Dataset entries
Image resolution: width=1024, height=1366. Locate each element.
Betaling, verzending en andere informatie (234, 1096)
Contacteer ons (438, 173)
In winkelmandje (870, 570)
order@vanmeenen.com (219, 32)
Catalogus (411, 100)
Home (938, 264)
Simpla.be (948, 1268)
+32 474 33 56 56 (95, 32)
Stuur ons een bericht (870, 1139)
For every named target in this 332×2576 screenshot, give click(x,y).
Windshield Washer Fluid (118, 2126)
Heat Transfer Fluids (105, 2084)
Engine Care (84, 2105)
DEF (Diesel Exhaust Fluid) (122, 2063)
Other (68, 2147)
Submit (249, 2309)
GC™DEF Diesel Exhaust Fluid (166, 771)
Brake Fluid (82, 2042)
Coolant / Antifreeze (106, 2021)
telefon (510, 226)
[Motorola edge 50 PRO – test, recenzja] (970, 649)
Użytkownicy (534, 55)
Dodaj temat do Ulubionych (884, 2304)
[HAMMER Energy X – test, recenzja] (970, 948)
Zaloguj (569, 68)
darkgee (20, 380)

▶ [TASK OBJECTIVE]:
Above are some records; copy each line there that contains "Exhaust".

▶ [OUTPUT FOR THIS EXERCISE]:
DEF (Diesel Exhaust Fluid) (122, 2063)
GC™DEF Diesel Exhaust Fluid (166, 771)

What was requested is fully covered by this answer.